You’ve lost control of your marketing campaign
When search engine marketing campaigns were first launched, the idea was to maximize a budget to reach out to a new audience who, otherwise, wouldn’t know about your company. Scroll back several years later, and AdWords is now offering a variety of paid advertising options: Text ads, display, video (via YouTube) and even remarketing campaigns. However, with the diversity of options, the tool has also gained high management complexity. Any company looking to make the most of their budget creates, on average, several hundreds of highly targeted campaigns. That means that without an automated solution, managing the totally of your narrow targets becomes a full-time job for an entire team – Learn more about popular Adwords automation tools here. If you can’t manage your targeted campaigns in real time, you’re likely to miss changes in audience groups.
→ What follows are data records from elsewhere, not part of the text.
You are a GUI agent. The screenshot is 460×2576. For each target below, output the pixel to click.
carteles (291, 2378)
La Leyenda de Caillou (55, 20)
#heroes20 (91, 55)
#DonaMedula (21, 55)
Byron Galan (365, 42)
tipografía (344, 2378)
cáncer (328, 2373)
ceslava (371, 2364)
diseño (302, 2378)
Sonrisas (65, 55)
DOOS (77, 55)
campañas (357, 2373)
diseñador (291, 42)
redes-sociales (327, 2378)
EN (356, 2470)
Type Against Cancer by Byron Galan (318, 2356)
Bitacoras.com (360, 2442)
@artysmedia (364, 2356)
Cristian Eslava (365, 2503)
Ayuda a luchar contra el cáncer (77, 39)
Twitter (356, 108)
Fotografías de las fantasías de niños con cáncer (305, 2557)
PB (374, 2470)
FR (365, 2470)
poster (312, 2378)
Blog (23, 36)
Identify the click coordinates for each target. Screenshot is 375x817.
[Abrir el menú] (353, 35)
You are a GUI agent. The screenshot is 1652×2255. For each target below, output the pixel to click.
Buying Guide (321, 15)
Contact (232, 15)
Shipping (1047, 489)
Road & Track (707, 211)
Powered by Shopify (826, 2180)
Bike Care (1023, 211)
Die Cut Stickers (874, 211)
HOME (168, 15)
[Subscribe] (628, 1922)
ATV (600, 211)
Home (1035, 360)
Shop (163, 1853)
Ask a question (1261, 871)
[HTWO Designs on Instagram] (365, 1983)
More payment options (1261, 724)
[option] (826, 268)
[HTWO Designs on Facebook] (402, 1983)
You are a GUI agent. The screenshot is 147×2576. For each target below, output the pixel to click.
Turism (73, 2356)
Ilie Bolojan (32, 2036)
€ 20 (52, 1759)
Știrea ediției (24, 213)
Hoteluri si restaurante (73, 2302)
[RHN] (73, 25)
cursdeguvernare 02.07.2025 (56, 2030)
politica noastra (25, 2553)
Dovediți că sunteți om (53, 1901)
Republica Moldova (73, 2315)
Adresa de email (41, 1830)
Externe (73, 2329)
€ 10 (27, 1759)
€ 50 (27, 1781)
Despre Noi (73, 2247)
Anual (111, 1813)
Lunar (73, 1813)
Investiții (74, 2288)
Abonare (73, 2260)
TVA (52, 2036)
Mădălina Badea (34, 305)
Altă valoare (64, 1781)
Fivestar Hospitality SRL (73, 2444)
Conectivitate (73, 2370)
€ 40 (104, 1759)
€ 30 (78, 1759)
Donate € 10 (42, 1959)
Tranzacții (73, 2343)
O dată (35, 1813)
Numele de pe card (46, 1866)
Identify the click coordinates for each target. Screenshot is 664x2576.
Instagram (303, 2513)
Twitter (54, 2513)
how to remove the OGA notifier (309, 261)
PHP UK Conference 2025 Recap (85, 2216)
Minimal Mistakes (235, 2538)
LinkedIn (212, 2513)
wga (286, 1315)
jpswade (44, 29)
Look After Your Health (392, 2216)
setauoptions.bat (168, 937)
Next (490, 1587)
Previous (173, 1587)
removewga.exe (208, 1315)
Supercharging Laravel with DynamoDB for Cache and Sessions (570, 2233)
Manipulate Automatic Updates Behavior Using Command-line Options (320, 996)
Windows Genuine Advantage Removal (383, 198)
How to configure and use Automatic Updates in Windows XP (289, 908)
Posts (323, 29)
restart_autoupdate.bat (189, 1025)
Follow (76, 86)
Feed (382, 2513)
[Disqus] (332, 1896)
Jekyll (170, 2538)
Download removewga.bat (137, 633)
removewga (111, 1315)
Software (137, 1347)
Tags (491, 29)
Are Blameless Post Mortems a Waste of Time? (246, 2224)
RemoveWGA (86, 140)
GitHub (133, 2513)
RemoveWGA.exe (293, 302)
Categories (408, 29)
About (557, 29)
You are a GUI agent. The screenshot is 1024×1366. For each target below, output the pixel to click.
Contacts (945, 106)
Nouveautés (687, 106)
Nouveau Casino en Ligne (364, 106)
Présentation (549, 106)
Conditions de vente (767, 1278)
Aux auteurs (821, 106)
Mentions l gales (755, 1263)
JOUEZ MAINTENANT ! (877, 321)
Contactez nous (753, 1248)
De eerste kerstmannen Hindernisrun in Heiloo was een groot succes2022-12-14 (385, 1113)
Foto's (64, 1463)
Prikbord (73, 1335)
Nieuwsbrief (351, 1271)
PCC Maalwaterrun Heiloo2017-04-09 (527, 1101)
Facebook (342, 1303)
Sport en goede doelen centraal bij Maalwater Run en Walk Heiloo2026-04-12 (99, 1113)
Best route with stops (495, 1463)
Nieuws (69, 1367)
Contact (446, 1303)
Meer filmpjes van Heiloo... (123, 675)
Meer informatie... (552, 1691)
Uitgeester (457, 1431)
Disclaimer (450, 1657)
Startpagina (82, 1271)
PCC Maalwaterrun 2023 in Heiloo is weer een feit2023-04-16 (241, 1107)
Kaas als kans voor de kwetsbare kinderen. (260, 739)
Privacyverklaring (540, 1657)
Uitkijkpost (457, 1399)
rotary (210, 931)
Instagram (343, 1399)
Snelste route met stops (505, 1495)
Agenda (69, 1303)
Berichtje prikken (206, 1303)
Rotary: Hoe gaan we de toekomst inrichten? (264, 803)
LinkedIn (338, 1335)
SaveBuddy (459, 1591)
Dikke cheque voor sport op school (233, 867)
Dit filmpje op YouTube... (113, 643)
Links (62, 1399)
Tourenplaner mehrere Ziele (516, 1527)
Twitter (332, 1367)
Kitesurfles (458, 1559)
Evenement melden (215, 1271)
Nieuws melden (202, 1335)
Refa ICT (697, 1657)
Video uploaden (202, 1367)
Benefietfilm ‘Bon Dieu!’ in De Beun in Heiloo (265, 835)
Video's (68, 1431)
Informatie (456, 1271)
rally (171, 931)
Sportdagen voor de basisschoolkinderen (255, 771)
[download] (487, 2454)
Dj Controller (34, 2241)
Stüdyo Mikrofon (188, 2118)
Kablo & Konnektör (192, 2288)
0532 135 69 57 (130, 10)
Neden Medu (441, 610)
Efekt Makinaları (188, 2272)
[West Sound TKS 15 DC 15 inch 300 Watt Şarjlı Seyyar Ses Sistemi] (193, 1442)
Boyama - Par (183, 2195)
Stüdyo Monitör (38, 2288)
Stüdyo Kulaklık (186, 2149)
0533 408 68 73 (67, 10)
You don’t share anything relevant
The opposite strategy, to manage the content you publish – whether it’s ads or web pages –, is to reject all audience-related diversification. Focusing your energy on generic content ensures that what you publish is relevant to everybody, and consequently to nobody. Indeed the creation of tailored and informative content that matches each specific target group allows a business to stand out from the crowd. That’s precisely why content marketing is such a powerful but time-demanding tool.
You don’t respond
Your customers get in touch over social media. 81% of customers believe that handling complaints in the public sphere is what makes a brand more accountable. Consequently, when a user reaches out on Twitter, Facebook or any other social platform, they expect an answer. Companies can’t afford to ignore the interaction; it is, after all, visible to all users. Failing to respond – with 24 hours on weekend and a couple of hours during opening hours – affect the trust people put in your brand.
You don’t understand their values
Who’s your audience? More and more companies choose to invest time and money in an in-depth demographic review. Indeed, audience groups can not only be defined in terms of age, gender, and social status, but they also share common and modern values you can’t ignore. Environmentally-friendly customers, ethical buyers, and gender inequality fighters are emerging tendencies of a 21st-century audience. A business that fails to address these values can suffer backlash on the market.
The bottom line is that your audience has high expectations. Not only do they want to receive highly relevant communication – meaning companies need to get the right tools and mindset to deliver –, but they also need to feel that they’re appreciated by the company.